At least Max von Pettenkofer proved the sincerity of his disbelief in Koch’s discovery. He did not subsequently suffer from cholera – at least not severely. From this he concluded, wrongly, that the germ was not the cause of the disease.

He strengthened his wrong conclusion by also drinking bicarbonate of soda with the cholera germs to neutralise the stomach acid Koch had suggested might protect against cholera.

There is a difference between a necessary and a sufficient condition in the causation of infectious diseases. The presence of Vibrio cholerae is a necessary but not sufficient condition for the development of the disease of cholera.

This is the same with the infective agent of most other infectious diseases. Factors such as the dose of the agent and the genetic susceptibility of both individuals and whole groups are of great importance.

The Spanish conquest of what became Latin America was facilitated, if not made possible, by the susceptibility of the Amerindian populations to imported diseases, such as smallpox and measles.

They had no previous experience of these diseases and therefore no relative immunity, conferred by the workings of natural selection.

It has been estimated that nine-tenths of the catastrophic population decline in the century after the arrival of the Spanish was caused by disease – and not by the cruelty so beloved of purveyors of the anti-Spanish Black Legend, la leyenda negra.

By contrast, Europeans were unable to penetrate the interior of Africa in any numbers until the cultivation of cinchona, the medicinal tree, on a large scale, because they had no natural immunity or resistance to malaria. Hence the old sailors’ jingle:

Beware, beware the Bight of Benin,

For few come out where many go in.

That is why European slave-traders had to use Africans as intermediaries.

Is it possible that the difference in mortality between East Asia on the one hand and Europe and America on the other is the result of differing exposures to like viruses in the past?

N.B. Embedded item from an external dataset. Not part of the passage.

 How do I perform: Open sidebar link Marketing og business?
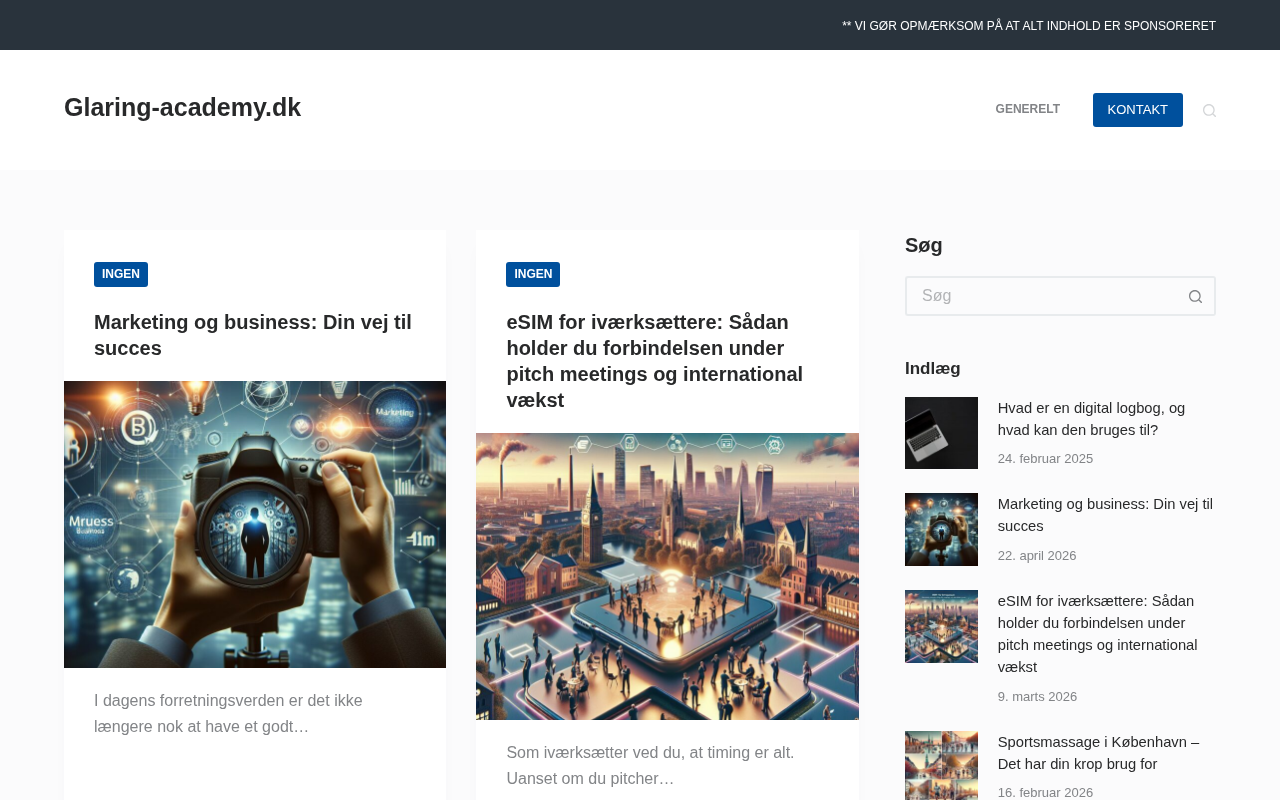[x=1105, y=515]
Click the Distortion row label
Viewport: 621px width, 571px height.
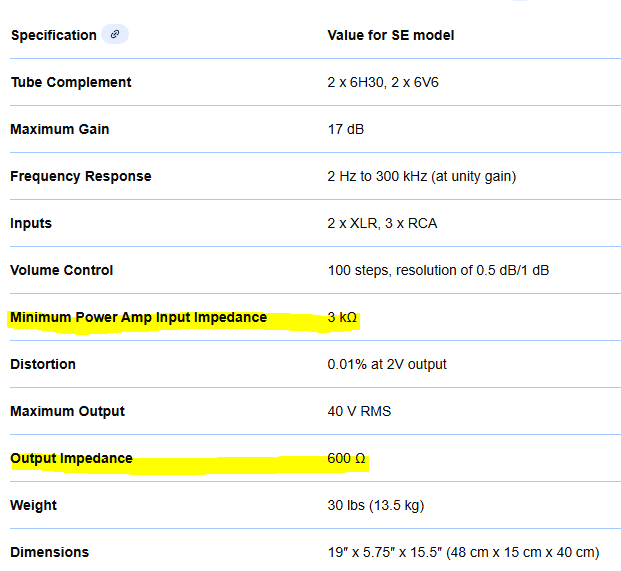[x=43, y=364]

Individual variations in susceptibility to infectious disease, for example among people of different blood groups, have long been the subject of research.

If people exposed to similar doses of germs nevertheless differ in their clinical outcomes, some explanation of the difference must be possible, at least in theory, and might offer clues as to prevention or cure of the disease.

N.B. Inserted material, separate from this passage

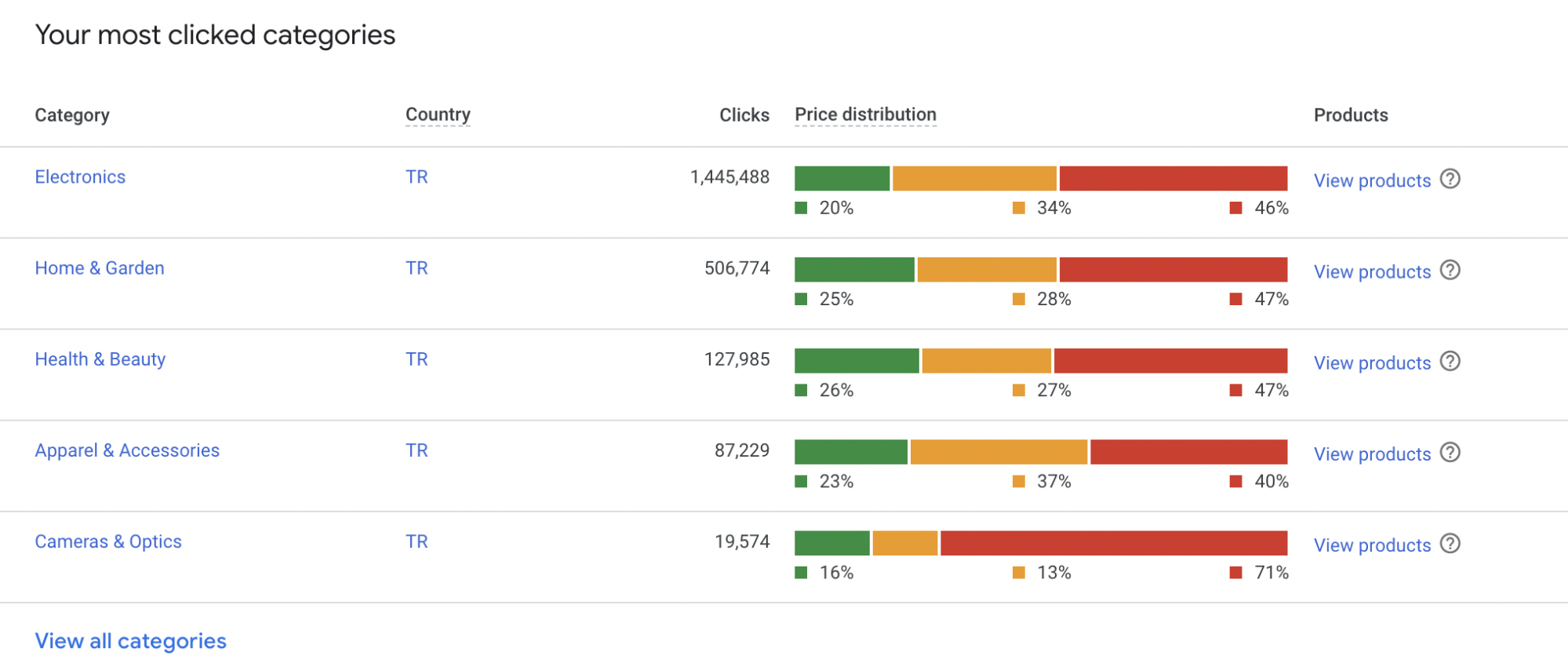Click the Country column header

point(438,115)
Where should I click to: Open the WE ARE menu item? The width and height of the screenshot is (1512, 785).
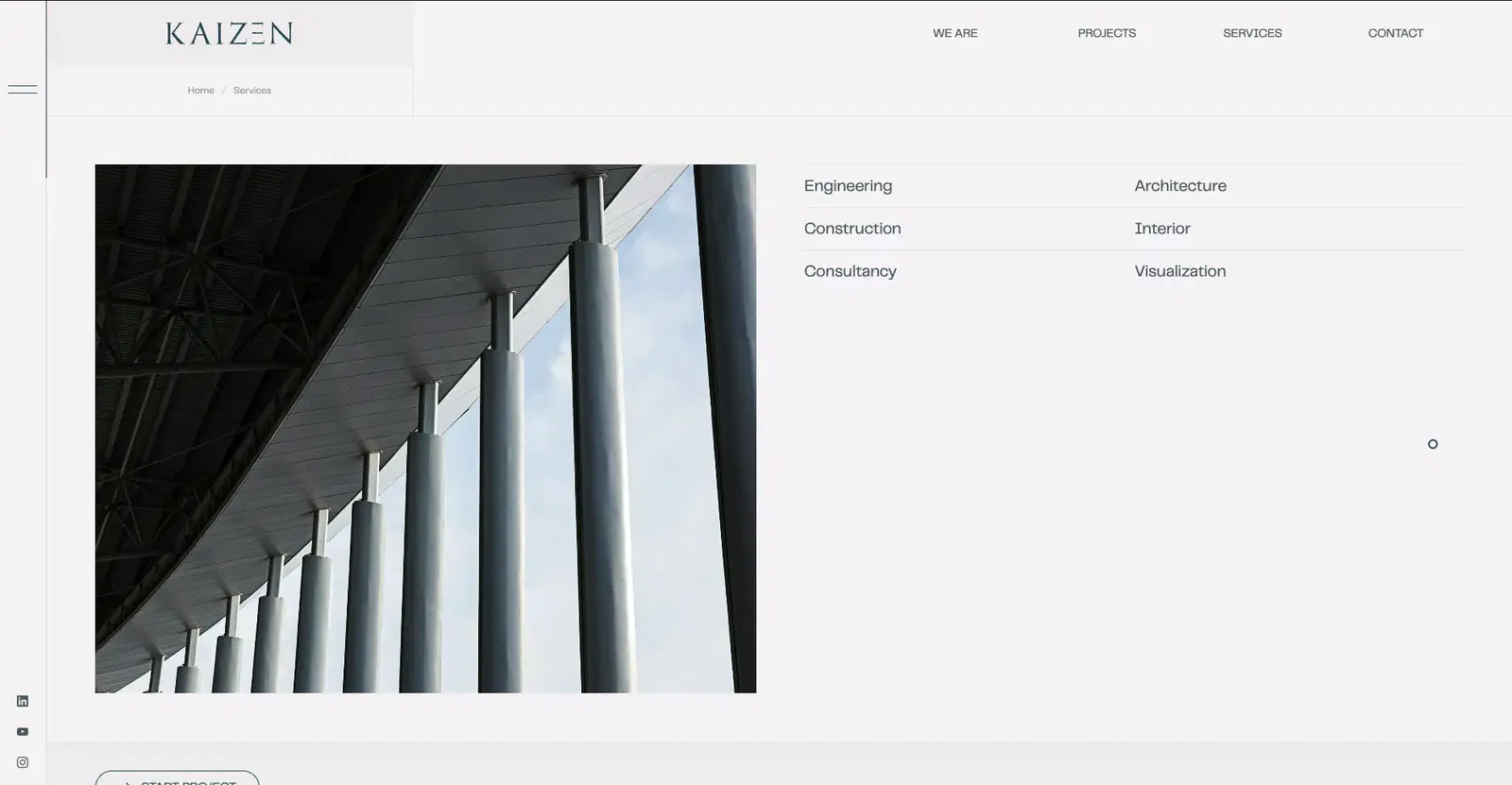click(954, 33)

It was only to be expected that there should be differences in susceptibility and response to COVID-19 infections: in fact, anything else would have been surprising. Not everybody in a household in which there is a case of COVID-19 comes down with it. A doctor friend of mine who was ill with COVID for two weeks in the first wave, and remains to this day without a sense of smell, was nursed by his wife, who not only had no symptoms but had no virological evidence of infection in the first place.

Initially, only 15 per cent of the members of a household with a clinical case of COVID suffered themselves from the disease. Still, with the greatly increased transmissibility of the Omicron variant, this figure has risen enormously.

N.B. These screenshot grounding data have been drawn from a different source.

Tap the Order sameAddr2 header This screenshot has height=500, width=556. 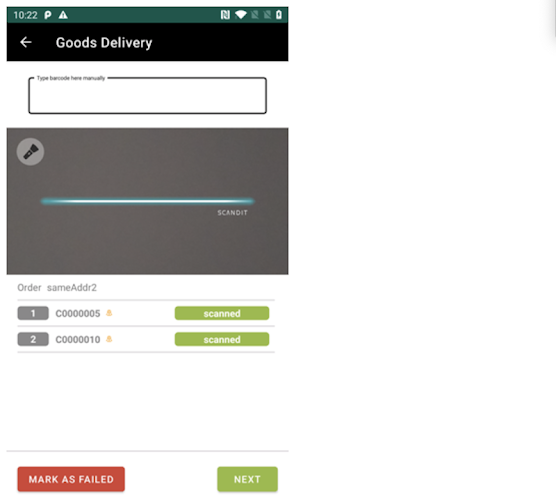coord(57,287)
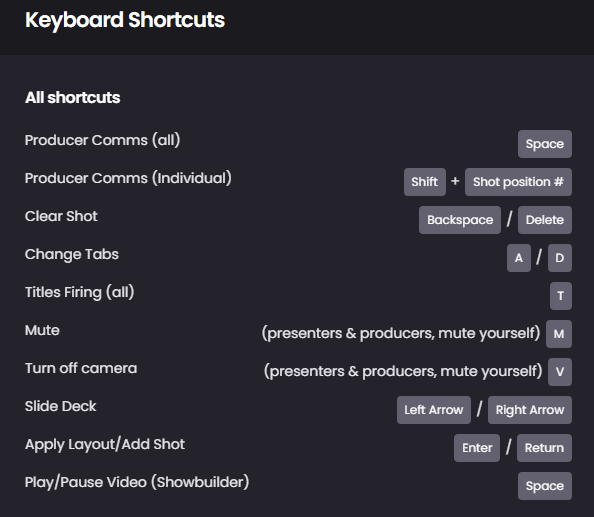Select the Right Arrow key badge
The width and height of the screenshot is (594, 517).
530,410
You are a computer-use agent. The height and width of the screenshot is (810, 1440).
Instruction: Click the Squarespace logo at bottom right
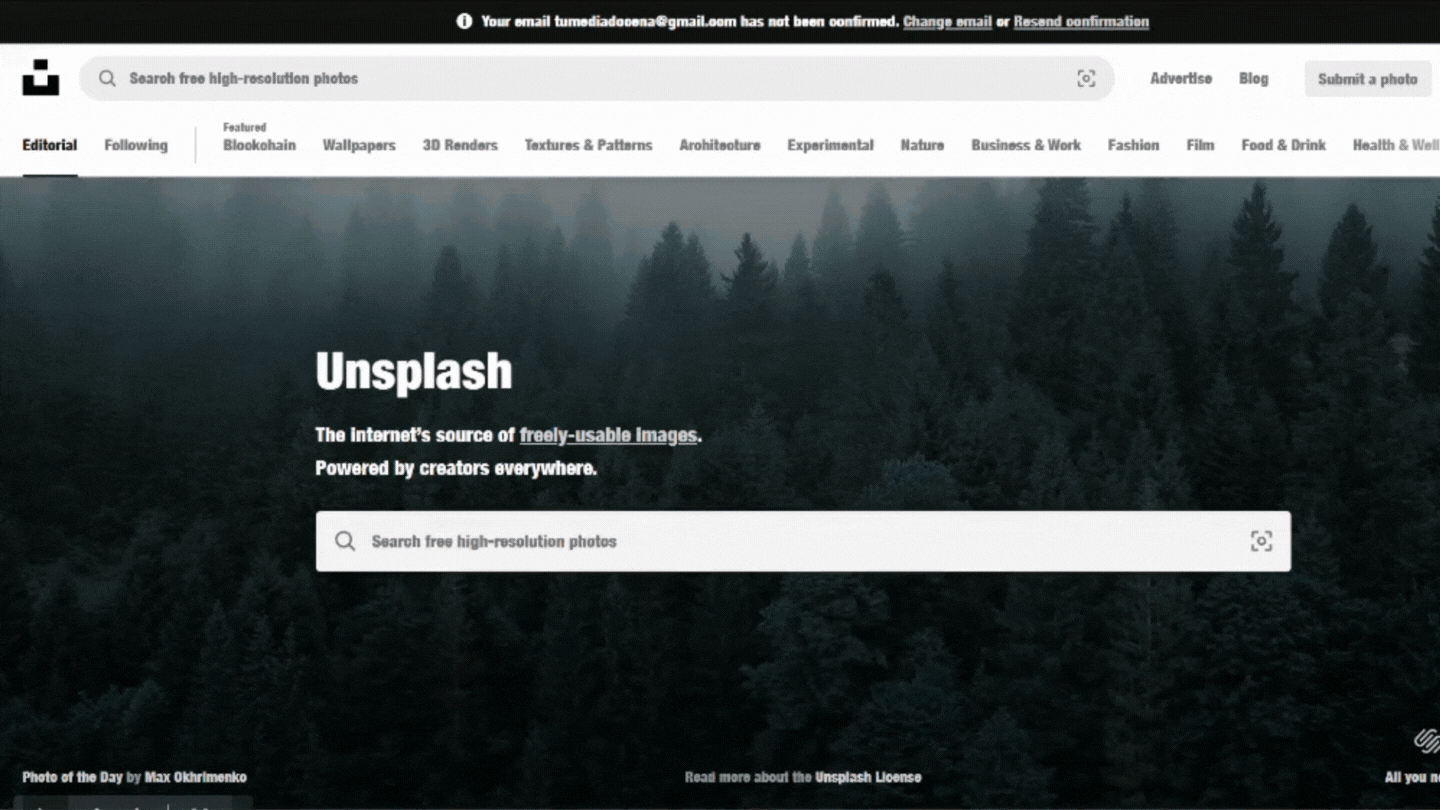(x=1426, y=741)
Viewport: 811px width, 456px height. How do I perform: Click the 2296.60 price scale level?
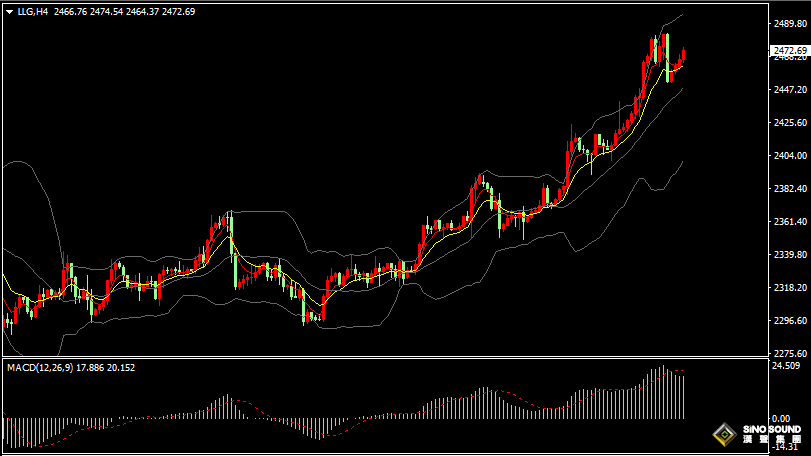789,321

It was indeed fortunate, then – and not a foregone conclusion – that increased virulence did not accompany the increased transmissibility of the Omicron variant.

While differences in personal and group susceptibility may yield valuable clues, the problem of confounding variables is bound to be difficult to solve.

Humans are not bacteria in Petri dishes, even under the most stringent dictatorships, where conditions may be conveniently controlled so that everyone behaves in the same way. Let us hope this always remains the case.